Molecular mechanism of SARS-Cov-2 components caused ARDS in murine model
View ORCID ProfileTingxuan Gu, Simin Zhao, Guoguo Jin, Mengqiu Song, Yafei Zhi, Ran Zhao, Fayang Ma, Yaqiu Zheng, Keke Wang, Hui Liu, Mingxia Xin, Xiang Li, Christopher D Dong, Kangdong Liu, Zigang Dong
doi: https://doi.org/10.1101/2020.06.07.119032
Abstract
COVID-19 becomes the biggest challenge to global health, and until now, no efficient antiviral agents were developed for the treatment. SARS-Cov-2 infection is characterized by pulmonary and systemic inflammation, multi-organ dysfunctions were observed in severe patients, acute respiratory distress syndrome (ARDS) and respiratory failure contribute to most mortality cases. There is an urgent need for an effective treatment for antiviral agents, vaccines against SARS-Cov-2 and SARS-Cov-2-caused ARDS. However, most research laboratories do not have a biosecurity P3 or P4 laboratory and thus cannot conduct SARS-Cov-2 virus research or SARS-Cov-2 caused ARDS study.
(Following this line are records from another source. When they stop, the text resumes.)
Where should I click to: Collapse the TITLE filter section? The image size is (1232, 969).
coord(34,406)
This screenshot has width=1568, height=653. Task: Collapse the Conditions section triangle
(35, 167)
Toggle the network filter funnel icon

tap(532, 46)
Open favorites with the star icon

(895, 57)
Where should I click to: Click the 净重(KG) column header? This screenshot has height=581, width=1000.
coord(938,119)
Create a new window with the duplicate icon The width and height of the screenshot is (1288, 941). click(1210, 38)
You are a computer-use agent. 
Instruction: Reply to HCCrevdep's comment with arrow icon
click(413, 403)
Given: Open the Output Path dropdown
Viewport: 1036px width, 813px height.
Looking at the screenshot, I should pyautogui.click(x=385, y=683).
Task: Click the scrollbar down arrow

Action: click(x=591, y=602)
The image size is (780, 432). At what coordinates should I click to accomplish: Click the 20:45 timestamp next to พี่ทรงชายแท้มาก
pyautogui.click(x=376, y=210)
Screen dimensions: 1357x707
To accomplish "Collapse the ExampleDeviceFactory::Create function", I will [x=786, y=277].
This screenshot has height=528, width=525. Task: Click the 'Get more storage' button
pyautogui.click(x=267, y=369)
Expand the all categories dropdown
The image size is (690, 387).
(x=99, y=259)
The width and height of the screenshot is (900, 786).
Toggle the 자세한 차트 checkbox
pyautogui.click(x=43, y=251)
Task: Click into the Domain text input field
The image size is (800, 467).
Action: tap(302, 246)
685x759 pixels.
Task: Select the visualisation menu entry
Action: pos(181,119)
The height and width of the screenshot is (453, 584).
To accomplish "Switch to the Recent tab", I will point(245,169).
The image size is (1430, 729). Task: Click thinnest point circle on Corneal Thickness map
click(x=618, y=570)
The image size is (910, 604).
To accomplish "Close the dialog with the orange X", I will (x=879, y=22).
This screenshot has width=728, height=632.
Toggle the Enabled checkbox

Here, we developed a non-infectious, highly safety, SARS-Cov-2 components induced murine model for COVID-19, to study the SARS-Cov-2 caused ARDS and cytokine storm syndrome (CSS). We explored a robustness murine animal model for anti-inflammation treatment of COVID-19 to study the mechanism of ARDS and CSS which caused by SARS-Cov-2. We have test mAbs and inhibitors which potently neutralize the pro-inflammatory phenotype from COVID-19, which find these mAbs or agents can significantly relieve pulmonary and CSS in the lung.
Competing Interest Statement
The authors have declared no competing interest.